University of Illinois at Chicago.

" Nonmedical personnel play a significant role in decisions affecting access

to care for indigent patients, " said Dr. Saul Weiner, assistant professor of

medicine and pediatrics at the University of Illinois at Chicago College of

Medicine, and lead author on the study.

Published in Medical Care, a leading journal in healthcare studies, the

study found that at three medical centers in the Chicago area (one for

profit, one not-for-profit and one a public institution), policies were

ambiguous about what to do when uninsured patients cannot afford required

prepayments. As a consequence, low-level personnel who are not trained in

decision-making end up making discretionary choices, particularly when the

organizations' priorities conflict.

Seventy-one percent of the staff Weiner and his colleagues interviewed

reported that they did not turn patients away. The remainder said that they

did so on occasion.

" Each year, millions of uninsured individuals in the United States seek

routine healthcare services that they cannot afford, " Weiner said. " While

the Emergency Medical Treatment and Active Labor Act requires service in

emergency rooms, no such law governs non-emergency care. "

" The goal of the study was to examine the role of front-desk clerks at large

urban medical centers who are charged not only with their employers' mission

of caring for those in need, but also securing payment -- goals that clearly

conflict when the patient is indigent. "

At the three medical institutions, Weiner said, policies were incomplete,

inapplicable, or had not been circulated among the frontline staff. For

example, at one site, the policy required the clerk to request 50 percent of

the cost of service if the patient was unable to pay the balance in full.

However, it gave no guidance on what to do if the patient couldn't afford

even the 50 percent.

Those kinds of ambiguities left decisions on healthcare access to the

front-desk staff.

These staff were often advocates for indigent patients, going out of their

way to argue that a patient should be admitted or classifying the case as

" insurance pending " rather than " self-pay. " In fact, Weiner found, none of

the clerical staff at the lowest level of the pay scale reported ever having

turned a patient away. These individuals also tended to be those who were

sympathetic with the patients' plight -- some of them having previously been

uninsured themselves.

By contrast, 39 percent of the more senior admitting staff (supervisors who

are responsible for controlling costs and ensuring payment and who have less

patient contact) said they had at times denied access to care, doing so for

pragmatic reasons and with regret.

" The data suggest that decisions about access to healthcare are the product

of a network of unwritten rules and understandings and the preferences of

staff as they interface with individuals who are attempting to become or

remain clients of a reluctant bureaucracy, " Weiner wrote in his study.

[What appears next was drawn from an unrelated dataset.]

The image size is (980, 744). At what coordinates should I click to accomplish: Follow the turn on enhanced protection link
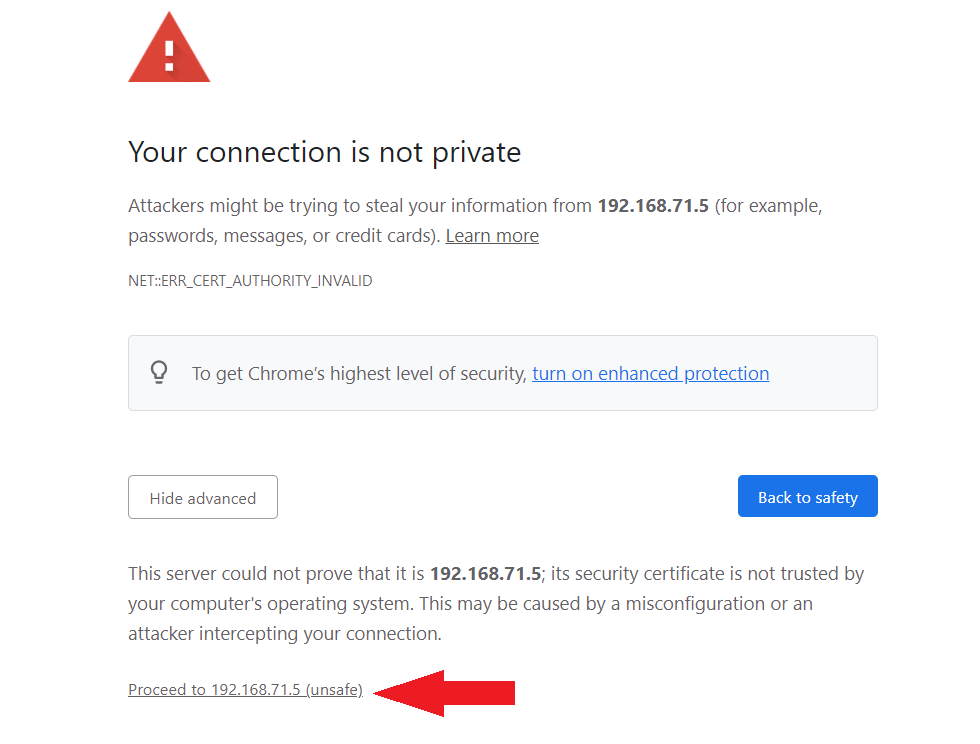651,373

" If this approach is widespread, then concerns arise about whether patients

who are getting care are, in fact, those with the highest need or, rather,

those best able to negotiate within such a system. "

Co-authors of the study were Margaret LaPorte, in the UIC College of Urban

Planning and Public Affairs, Dr. Abrams, at the Rush University

Medical Center, Dr. Arthur Moswin, at Reese Hospital, and

Warnecke, in the UIC School of Public Health.

The study was funded by The Wood Foundation, the nation's

largest philanthropy devoted exclusively to health and healthcare.